Fickle Sticklebacks

Perspective

on April 1, 2016
Featured in Answers Magazine

A little fish in Alaska is astonishing evolutionary researchers by its ability to adapt quickly after the state’s great earthquake of 1964. This designed adaptability supports creation theories about God’s design for animals to fill changing environments.

For decades, evolutionary biologists have touted members of this fish family, called sticklebacks, as an example of evolution in action, though they believed stickleback evolution required thousands of years of random change. Most stickleback species live in the ocean, but they are highly successful at populating waterways across the globe, and freshwater species are found in the lakes and rivers of North America, Europe, and Asia.

Sticklebacks have unusual spine-like spikes and armored plates instead of scales.
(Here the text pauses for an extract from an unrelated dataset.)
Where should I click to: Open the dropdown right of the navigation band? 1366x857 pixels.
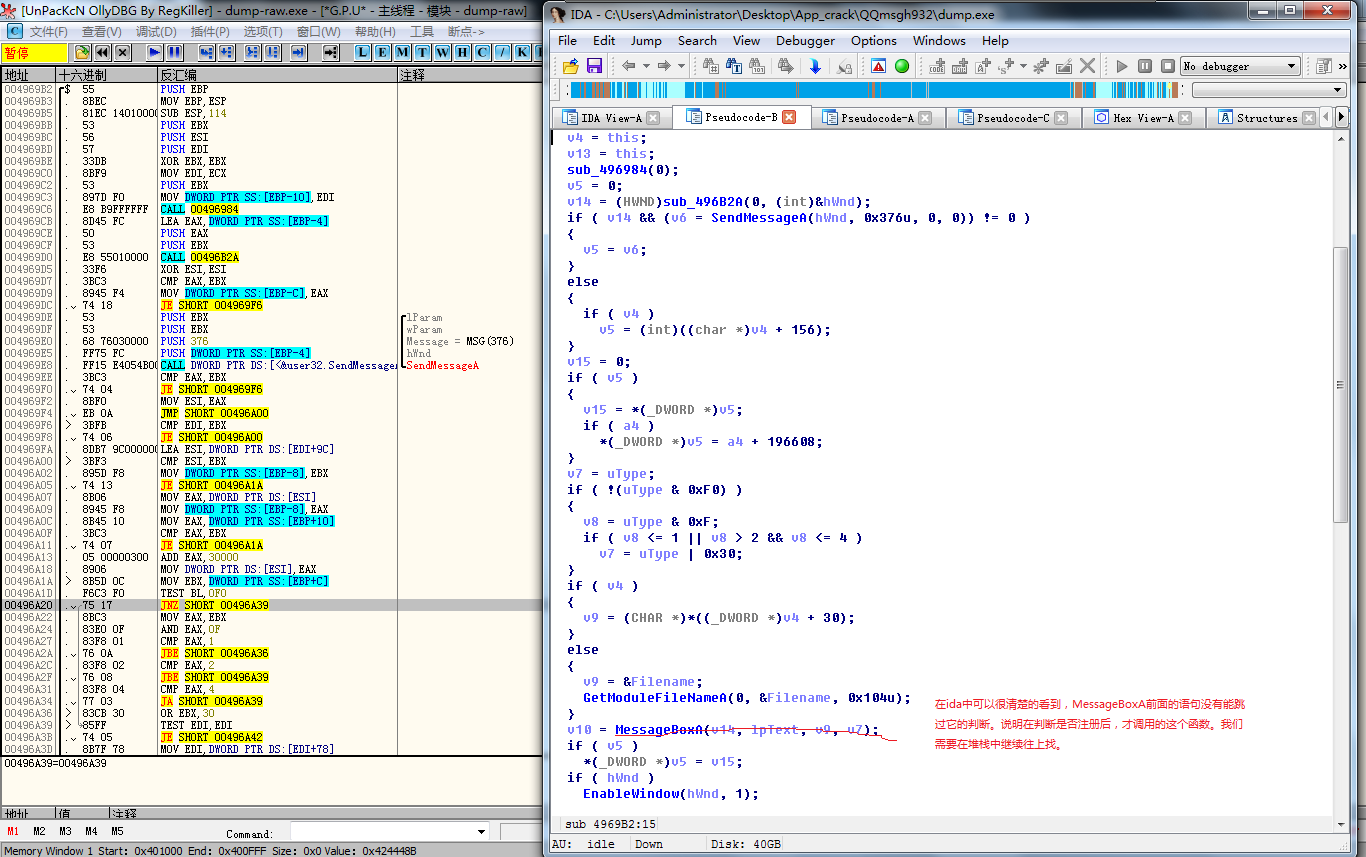[x=1338, y=90]
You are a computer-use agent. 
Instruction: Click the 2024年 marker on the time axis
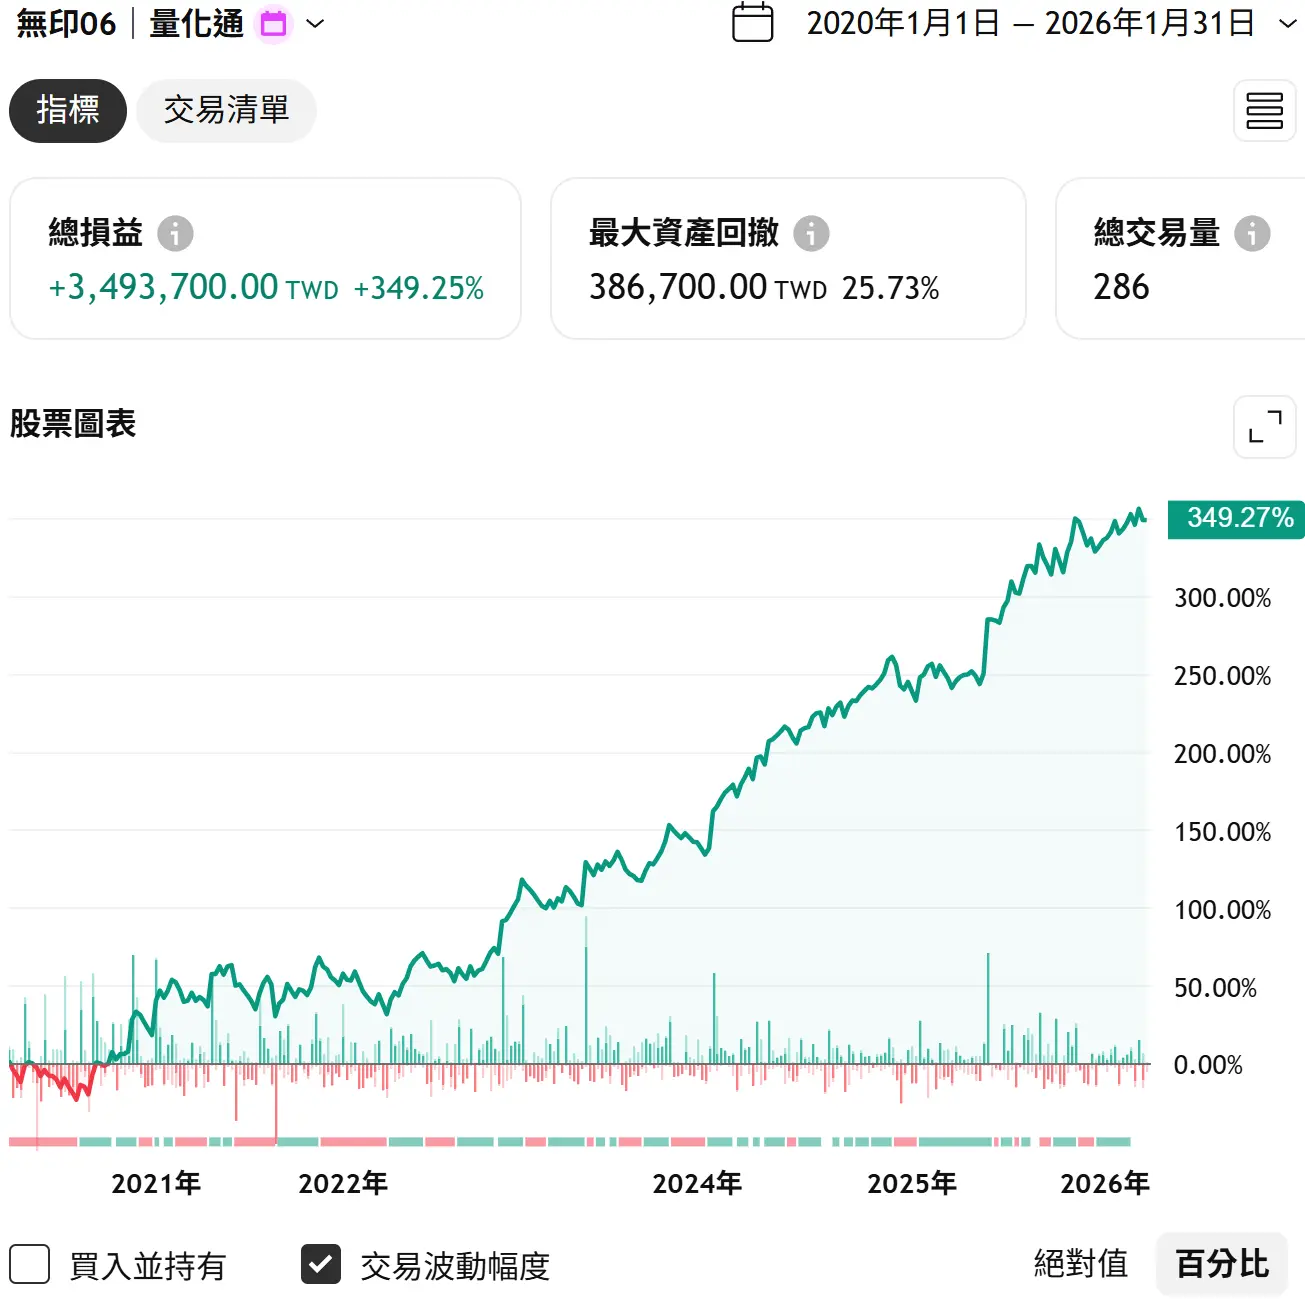click(697, 1184)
The freshwater sticklebacks in rivers and lakes have few armor plates and seem to have descended from heavily plated ocean varieties. Evolutionary biologists believe they adapted from their saltwater ancestors gradually over thousands of years, after the glaciers receded and left behind bodies of freshwater on the northern continents.

Creationists have argued, in contrast, that the original created kinds, or baramins, of fish diversified rapidly after the Flood into lots of species, by the Creator’s design. Most of that change took place in just a few centuries after the Flood, according to information already built into the fishes’ genes.

Stickleback

Jsatoshi | Dreamstime.com

A surprising report published in December 2015, however, supports the creationist idea that diversification can take place rapidly—even within a few years. In this study, biologists observed sticklebacks that were trapped in Alaskan ponds cut off from the ocean by the massive earthquake in 1964. When the salt filtered out of the ponds, the sticklebacks diversified into freshwater species within a few generations. The study also verified that no freshwater sticklebacks lived in the ponds during the earthquake, so the freshwater species must have descended from saltwater species trapped there during the earthquake.

The researchers were astonished by how rapidly change took place in these fish. Evolution can’t explain this by random changes and deaths over thousands of generations. They were also surprised that the new species looked very similar to freshwater species found in much older lakes created by retreating glaciers.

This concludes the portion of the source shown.